AVAILABLE DATA:
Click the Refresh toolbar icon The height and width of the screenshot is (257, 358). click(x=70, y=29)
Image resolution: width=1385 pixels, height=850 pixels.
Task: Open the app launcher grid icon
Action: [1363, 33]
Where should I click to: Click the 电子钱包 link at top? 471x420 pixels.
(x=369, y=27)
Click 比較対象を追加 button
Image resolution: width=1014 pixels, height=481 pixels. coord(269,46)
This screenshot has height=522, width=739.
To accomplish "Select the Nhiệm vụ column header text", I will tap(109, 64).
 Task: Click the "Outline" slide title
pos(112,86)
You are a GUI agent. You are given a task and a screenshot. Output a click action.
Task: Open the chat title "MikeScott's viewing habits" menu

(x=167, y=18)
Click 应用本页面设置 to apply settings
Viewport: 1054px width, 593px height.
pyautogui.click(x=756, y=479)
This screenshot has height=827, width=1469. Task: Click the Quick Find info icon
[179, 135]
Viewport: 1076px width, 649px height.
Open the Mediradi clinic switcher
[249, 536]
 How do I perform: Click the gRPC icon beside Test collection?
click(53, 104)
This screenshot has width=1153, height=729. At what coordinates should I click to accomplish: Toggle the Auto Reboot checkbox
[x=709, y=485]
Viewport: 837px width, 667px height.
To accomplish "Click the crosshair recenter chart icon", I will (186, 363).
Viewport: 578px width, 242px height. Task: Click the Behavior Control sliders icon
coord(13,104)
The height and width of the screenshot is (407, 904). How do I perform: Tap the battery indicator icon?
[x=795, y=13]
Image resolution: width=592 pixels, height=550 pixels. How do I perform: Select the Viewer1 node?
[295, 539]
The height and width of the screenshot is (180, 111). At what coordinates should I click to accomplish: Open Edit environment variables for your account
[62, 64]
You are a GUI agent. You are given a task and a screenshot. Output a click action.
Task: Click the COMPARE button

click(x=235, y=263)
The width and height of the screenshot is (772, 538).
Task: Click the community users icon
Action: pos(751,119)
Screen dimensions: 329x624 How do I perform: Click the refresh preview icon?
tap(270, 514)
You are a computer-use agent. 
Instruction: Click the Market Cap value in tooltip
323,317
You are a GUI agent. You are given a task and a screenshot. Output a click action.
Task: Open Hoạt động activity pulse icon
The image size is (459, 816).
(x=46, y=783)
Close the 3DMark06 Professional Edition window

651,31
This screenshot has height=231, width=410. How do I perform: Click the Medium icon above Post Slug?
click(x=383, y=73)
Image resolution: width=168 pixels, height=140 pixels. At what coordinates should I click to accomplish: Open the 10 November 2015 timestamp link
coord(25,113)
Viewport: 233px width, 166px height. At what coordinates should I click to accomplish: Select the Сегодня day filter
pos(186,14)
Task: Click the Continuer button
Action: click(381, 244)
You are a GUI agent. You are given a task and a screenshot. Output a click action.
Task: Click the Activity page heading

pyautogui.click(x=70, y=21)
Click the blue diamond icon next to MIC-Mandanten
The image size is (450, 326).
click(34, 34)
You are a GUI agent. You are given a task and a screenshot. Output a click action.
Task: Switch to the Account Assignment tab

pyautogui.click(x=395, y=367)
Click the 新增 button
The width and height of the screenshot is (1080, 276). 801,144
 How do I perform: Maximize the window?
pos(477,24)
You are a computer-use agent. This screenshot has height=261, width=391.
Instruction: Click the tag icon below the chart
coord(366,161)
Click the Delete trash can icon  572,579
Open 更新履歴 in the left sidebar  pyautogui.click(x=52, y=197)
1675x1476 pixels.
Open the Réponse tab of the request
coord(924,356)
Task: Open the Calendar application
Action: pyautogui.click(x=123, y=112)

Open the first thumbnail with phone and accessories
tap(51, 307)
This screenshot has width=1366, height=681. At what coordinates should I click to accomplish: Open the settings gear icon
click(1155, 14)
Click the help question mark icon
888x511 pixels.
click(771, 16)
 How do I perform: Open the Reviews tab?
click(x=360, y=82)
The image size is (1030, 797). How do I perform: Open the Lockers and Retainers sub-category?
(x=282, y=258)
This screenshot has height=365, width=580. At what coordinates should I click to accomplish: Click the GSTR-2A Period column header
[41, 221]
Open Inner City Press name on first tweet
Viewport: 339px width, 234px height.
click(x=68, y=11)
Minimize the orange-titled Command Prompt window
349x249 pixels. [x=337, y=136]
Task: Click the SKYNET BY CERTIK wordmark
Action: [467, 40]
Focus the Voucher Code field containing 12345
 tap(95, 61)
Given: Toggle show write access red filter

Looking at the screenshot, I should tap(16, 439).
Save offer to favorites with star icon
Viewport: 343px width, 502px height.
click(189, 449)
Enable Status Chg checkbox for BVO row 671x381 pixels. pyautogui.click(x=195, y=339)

AIM OF THE TASK: Give back precisely the lines above that start at the line containing "Where should I" and end at the line containing "This screenshot has height=522, width=739.", inclusive. No other lines belong in the output.

REPLY TO THE TASK:
Where should I click to: Click the 电子钱包 link at top? 471x420 pixels.
(x=369, y=27)
Click 比較対象を追加 button
Image resolution: width=1014 pixels, height=481 pixels. coord(269,46)
This screenshot has height=522, width=739.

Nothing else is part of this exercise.